Na początku pandemii niektórzy pracownicy MTA, sklasyfikowani jako pracownicy niezbędni, skarżyli się na przepełnione, pozbawione okien pokoje wypoczynkowe w terminalach na Brooklynie, Queens i Bronxie. Ciasne pomieszczenia nie wpływały dobrze na samopoczucie pracowników.
Do tego dochodził wzrost zachorowań w ekipie MTA. 131 pracowników metra i autobusów zmarło z powodu Covid-19, a tysiące innych chorowało. Niegdyś 24-godzinny system jest teraz zamykany na noc od 1 do 5 rano, tak aby załogi mogły dezynfekować wagony metra, aby zminimalizować rozprzestrzenianie się zarazy.
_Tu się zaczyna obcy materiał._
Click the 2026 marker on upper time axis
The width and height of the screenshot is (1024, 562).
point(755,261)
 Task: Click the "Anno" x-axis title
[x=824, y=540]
Kolejnym sposobem na zachowanie dystansu było zezwolenie na przerwy na lunch w nieczynnych pociągach i autobusach.
Teraz jednak pracownicy MTA nie będą już musieli posiadywać na bocznicach. Nowe przyczepy są wyposażone w stół, krzesła, elektryczność i system HVAC, który zdaniem ekspertów w dziedzinie zdrowia ma kluczowe znaczenie dla zmniejszenia szans na przenoszenie wirusów drogą powietrzną.
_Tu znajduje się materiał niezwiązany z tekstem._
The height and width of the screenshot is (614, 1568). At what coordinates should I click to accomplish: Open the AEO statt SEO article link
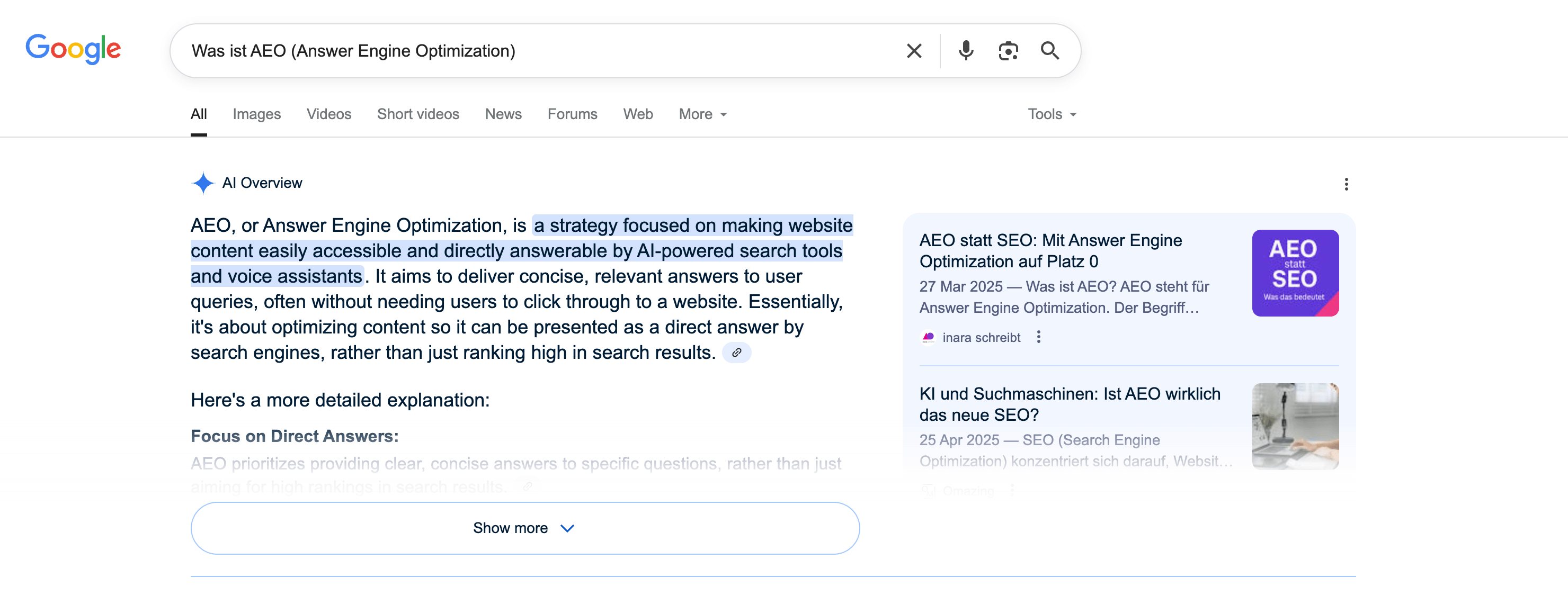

- Takie pomieszczenia zapewnią naszym załogom zupełnie nowe miejsce, w którym mogą zrobić sobie przerwę, gdzie mogą zjeść lunch i nie muszą się tłoczyć - mówi Eric Loegel (36 l.), wiceprezes ds. szybkich operacji tranzytowych.
Pierwsze mobilne miejsca wypoczynku będą dostępne na Ditmars Boulevard w Astorii na liniach N i W, a następnie na terminalu Metropolitan M w Middle Village i terminalu Crown Heights Utica na linii 4. Niebawem powinny pojawić się następne.